● **Exercise brief**: Repeat word for word the opening stretch of the entries, from the first line through the line containing "Task: Collapse participant".

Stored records
************
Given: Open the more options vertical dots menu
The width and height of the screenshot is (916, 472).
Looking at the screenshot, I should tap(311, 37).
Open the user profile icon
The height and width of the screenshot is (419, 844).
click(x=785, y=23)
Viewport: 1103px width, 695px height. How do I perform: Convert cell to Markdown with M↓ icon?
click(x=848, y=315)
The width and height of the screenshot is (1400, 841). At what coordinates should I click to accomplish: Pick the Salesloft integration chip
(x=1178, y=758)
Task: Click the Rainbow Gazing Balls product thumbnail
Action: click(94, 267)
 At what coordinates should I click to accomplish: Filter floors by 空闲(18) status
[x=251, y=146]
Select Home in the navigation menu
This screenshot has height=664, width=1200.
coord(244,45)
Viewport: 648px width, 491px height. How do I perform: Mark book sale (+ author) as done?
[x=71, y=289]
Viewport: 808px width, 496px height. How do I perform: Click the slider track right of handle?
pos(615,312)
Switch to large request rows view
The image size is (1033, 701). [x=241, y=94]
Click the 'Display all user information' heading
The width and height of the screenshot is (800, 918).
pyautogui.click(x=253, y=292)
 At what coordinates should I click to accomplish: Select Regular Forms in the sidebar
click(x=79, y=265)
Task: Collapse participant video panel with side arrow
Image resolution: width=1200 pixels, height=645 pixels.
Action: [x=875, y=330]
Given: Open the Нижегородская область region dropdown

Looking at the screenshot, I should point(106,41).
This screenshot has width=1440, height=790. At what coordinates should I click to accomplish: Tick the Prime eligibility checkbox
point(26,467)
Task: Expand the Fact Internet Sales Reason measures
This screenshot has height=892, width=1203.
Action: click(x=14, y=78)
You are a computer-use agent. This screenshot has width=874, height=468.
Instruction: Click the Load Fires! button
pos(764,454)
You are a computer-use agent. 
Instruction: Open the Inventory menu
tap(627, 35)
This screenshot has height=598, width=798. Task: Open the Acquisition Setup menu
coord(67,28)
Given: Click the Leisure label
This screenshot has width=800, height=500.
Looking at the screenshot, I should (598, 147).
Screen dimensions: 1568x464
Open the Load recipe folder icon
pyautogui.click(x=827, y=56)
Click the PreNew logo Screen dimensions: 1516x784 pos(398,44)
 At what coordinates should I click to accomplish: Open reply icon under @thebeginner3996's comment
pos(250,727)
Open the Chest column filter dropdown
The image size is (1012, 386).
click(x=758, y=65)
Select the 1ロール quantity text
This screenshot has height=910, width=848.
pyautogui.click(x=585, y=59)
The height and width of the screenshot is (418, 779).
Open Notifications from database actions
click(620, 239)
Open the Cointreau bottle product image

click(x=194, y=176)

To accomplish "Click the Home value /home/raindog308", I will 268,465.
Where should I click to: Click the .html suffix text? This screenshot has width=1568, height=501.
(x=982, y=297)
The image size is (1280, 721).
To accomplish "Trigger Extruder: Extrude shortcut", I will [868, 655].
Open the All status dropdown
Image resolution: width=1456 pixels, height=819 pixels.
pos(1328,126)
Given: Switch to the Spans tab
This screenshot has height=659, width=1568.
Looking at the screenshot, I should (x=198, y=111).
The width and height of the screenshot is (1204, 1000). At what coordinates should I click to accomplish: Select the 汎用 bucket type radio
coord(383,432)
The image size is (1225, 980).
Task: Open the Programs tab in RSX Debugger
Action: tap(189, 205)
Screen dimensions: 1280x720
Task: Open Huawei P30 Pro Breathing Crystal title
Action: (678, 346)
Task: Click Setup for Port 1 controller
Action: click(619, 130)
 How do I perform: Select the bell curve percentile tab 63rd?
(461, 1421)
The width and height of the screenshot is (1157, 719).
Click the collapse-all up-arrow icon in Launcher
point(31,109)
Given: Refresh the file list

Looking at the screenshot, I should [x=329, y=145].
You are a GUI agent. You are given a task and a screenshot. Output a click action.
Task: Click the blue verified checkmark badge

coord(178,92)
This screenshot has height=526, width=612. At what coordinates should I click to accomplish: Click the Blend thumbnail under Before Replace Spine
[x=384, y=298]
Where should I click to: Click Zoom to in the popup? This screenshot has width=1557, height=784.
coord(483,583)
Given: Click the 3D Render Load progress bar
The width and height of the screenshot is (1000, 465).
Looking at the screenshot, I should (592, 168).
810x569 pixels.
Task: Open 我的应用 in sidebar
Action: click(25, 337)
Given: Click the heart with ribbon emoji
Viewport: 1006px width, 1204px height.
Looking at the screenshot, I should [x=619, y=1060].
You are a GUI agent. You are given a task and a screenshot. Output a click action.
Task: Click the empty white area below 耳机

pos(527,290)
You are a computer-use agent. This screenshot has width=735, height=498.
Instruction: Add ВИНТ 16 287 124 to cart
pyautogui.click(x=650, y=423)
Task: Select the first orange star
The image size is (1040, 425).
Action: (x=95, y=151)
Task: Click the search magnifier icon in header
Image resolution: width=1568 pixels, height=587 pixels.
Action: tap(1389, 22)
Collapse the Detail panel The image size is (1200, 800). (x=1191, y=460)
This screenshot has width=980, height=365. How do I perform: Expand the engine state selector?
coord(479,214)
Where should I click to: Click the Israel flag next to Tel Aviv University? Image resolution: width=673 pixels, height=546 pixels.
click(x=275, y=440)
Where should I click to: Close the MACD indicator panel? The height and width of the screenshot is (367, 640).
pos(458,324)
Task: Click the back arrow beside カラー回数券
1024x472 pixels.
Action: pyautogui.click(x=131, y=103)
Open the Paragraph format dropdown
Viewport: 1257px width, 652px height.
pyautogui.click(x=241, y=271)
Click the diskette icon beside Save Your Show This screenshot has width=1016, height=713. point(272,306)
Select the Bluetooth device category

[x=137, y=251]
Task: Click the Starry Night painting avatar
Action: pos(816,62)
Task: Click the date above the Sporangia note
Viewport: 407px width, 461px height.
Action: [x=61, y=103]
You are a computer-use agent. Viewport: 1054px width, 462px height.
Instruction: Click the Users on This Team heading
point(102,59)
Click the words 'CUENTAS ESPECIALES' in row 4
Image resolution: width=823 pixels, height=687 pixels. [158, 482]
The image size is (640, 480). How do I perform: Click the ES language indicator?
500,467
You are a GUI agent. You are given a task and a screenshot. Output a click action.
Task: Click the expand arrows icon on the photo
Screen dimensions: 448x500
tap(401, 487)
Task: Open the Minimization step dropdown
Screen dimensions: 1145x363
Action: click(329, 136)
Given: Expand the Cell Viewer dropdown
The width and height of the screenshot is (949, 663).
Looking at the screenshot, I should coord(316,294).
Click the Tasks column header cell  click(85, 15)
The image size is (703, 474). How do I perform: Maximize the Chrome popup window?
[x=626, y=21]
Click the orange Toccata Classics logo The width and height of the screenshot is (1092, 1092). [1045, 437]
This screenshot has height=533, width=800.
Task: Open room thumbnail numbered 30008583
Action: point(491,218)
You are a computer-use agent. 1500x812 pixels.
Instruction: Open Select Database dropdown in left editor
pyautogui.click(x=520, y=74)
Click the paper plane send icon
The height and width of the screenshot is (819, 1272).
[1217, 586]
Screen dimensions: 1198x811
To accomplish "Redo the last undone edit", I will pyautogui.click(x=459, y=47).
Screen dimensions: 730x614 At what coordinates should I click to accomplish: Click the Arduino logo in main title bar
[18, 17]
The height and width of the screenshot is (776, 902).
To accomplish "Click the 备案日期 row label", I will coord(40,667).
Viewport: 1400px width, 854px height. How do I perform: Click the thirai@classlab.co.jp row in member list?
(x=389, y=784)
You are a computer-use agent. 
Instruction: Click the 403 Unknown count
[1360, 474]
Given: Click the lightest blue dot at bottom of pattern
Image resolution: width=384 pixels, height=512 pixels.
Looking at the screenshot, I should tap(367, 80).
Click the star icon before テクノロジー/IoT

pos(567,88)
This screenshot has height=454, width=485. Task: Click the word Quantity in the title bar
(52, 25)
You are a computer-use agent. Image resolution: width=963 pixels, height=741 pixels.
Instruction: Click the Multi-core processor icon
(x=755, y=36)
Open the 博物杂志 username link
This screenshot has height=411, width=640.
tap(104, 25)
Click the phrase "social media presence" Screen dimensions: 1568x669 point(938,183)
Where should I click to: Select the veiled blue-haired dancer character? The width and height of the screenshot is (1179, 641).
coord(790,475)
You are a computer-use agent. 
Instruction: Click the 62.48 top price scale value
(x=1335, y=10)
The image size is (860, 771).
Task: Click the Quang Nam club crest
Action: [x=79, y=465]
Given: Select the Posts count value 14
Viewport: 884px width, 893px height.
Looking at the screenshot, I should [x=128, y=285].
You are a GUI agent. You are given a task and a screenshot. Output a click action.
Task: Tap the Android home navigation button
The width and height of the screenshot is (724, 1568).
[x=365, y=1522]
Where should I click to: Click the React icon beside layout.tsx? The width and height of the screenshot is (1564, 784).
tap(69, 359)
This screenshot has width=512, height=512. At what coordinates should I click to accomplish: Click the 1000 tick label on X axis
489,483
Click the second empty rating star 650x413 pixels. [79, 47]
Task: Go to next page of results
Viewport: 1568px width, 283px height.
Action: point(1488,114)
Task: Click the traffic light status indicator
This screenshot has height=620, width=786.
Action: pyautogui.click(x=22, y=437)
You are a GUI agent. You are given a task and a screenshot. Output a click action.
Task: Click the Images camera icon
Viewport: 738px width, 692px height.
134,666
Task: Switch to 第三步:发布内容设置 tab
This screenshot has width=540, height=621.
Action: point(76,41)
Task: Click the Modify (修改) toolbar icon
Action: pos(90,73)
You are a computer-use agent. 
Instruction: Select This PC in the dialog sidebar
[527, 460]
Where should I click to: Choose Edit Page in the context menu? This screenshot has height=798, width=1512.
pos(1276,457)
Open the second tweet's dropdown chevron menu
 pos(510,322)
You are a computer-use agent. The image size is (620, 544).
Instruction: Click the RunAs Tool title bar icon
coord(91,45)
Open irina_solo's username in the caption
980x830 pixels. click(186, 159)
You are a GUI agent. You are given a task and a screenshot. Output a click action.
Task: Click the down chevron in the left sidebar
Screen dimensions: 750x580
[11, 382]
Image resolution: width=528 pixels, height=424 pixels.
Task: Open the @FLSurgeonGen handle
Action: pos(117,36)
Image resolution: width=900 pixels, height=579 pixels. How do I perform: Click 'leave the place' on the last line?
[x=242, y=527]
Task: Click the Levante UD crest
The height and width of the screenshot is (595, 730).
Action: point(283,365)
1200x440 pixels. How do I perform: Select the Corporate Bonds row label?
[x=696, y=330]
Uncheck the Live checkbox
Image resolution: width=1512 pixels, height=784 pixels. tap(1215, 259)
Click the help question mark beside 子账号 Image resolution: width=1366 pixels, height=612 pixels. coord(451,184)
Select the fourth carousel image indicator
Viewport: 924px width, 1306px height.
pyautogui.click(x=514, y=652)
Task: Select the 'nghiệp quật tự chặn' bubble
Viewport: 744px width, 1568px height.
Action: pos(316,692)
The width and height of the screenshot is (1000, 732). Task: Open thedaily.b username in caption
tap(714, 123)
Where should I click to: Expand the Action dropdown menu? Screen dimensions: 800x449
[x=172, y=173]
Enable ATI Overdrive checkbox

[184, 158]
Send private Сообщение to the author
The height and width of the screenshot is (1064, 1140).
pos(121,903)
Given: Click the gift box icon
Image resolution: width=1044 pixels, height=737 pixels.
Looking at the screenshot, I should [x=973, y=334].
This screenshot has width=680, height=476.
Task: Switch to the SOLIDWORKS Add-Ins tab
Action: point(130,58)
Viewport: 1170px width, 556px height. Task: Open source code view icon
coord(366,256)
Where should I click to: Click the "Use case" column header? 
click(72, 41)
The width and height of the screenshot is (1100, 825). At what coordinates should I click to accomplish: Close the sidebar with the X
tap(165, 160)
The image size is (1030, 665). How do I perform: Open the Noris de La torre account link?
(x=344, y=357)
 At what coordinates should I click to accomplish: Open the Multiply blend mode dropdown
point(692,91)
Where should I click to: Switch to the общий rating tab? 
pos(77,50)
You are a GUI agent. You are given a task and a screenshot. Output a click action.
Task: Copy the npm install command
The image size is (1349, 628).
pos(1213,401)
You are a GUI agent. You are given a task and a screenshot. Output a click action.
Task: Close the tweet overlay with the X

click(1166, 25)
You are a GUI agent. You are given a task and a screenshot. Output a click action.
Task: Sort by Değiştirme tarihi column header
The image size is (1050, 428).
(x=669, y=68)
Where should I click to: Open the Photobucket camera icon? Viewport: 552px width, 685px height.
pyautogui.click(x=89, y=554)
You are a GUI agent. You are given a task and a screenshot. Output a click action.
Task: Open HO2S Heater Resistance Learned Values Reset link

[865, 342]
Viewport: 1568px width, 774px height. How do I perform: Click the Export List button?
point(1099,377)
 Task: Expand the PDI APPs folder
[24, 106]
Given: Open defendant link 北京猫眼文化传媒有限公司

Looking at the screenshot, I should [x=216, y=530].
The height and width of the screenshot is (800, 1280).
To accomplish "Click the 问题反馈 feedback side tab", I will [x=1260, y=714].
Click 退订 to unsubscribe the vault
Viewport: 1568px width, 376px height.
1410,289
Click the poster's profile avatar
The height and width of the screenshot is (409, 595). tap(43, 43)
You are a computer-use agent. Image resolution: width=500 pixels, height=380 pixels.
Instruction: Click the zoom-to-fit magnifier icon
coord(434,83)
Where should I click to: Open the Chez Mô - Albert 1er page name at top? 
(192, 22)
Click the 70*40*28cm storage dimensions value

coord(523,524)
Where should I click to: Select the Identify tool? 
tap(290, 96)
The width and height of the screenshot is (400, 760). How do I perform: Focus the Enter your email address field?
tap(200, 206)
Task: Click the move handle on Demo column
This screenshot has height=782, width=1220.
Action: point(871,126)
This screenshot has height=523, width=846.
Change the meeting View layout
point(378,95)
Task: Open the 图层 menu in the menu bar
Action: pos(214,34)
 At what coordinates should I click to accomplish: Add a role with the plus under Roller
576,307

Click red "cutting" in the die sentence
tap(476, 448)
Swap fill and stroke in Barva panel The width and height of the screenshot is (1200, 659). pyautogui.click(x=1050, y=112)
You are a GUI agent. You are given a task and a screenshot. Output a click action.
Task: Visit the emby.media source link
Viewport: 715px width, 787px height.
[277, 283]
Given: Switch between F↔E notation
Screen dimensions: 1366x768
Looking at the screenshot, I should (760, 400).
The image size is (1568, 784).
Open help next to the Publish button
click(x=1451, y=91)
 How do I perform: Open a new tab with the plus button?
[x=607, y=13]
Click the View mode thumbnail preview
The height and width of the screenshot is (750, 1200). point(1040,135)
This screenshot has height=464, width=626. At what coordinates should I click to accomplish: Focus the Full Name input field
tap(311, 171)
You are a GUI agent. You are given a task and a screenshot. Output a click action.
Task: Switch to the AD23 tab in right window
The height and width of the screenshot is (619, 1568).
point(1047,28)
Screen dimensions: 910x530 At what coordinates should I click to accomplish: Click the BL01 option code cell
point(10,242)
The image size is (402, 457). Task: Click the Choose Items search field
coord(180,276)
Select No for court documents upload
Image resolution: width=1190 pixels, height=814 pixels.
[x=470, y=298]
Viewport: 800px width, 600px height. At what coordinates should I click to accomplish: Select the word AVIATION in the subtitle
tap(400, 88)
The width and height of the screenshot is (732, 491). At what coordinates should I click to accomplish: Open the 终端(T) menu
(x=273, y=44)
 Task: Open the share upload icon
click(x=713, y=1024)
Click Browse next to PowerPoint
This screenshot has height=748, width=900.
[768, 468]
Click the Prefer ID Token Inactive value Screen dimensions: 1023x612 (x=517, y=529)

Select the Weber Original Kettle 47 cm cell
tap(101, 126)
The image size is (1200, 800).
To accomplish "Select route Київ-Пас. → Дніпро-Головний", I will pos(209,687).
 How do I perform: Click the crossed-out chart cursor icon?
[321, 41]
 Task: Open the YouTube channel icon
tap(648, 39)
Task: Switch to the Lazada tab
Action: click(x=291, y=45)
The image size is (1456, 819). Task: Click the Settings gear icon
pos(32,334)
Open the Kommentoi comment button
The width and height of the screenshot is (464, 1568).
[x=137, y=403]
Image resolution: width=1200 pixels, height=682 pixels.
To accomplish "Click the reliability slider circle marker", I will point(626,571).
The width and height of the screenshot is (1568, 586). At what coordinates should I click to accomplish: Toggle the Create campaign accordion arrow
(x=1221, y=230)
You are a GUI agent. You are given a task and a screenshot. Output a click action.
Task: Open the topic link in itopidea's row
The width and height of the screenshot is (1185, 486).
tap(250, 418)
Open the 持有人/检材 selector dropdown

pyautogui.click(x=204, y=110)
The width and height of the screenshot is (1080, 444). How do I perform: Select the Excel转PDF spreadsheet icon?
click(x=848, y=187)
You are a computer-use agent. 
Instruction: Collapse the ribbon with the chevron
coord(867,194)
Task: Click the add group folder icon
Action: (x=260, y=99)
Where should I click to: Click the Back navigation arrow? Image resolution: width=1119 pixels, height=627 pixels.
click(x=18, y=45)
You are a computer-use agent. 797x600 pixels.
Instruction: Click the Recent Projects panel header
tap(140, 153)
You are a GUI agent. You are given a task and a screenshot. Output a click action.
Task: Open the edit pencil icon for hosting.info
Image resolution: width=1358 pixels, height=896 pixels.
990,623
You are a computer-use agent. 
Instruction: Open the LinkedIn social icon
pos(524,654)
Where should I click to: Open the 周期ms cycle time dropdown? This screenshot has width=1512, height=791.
************
● **Answer box**:
Given: Open the more options vertical dots menu
The width and height of the screenshot is (916, 472).
Looking at the screenshot, I should tap(311, 37).
Open the user profile icon
The height and width of the screenshot is (419, 844).
click(x=785, y=23)
Viewport: 1103px width, 695px height. How do I perform: Convert cell to Markdown with M↓ icon?
click(x=848, y=315)
The width and height of the screenshot is (1400, 841). At what coordinates should I click to accomplish: Pick the Salesloft integration chip
(x=1178, y=758)
Task: Click the Rainbow Gazing Balls product thumbnail
Action: click(94, 267)
 At what coordinates should I click to accomplish: Filter floors by 空闲(18) status
[x=251, y=146]
Select Home in the navigation menu
This screenshot has height=664, width=1200.
coord(244,45)
Viewport: 648px width, 491px height. How do I perform: Mark book sale (+ author) as done?
[x=71, y=289]
Viewport: 808px width, 496px height. How do I perform: Click the slider track right of handle?
pos(615,312)
Switch to large request rows view
The image size is (1033, 701). [x=241, y=94]
Click the 'Display all user information' heading
The width and height of the screenshot is (800, 918).
pyautogui.click(x=253, y=292)
 At what coordinates should I click to accomplish: Select Regular Forms in the sidebar
click(x=79, y=265)
Task: Collapse participant video panel with side arrow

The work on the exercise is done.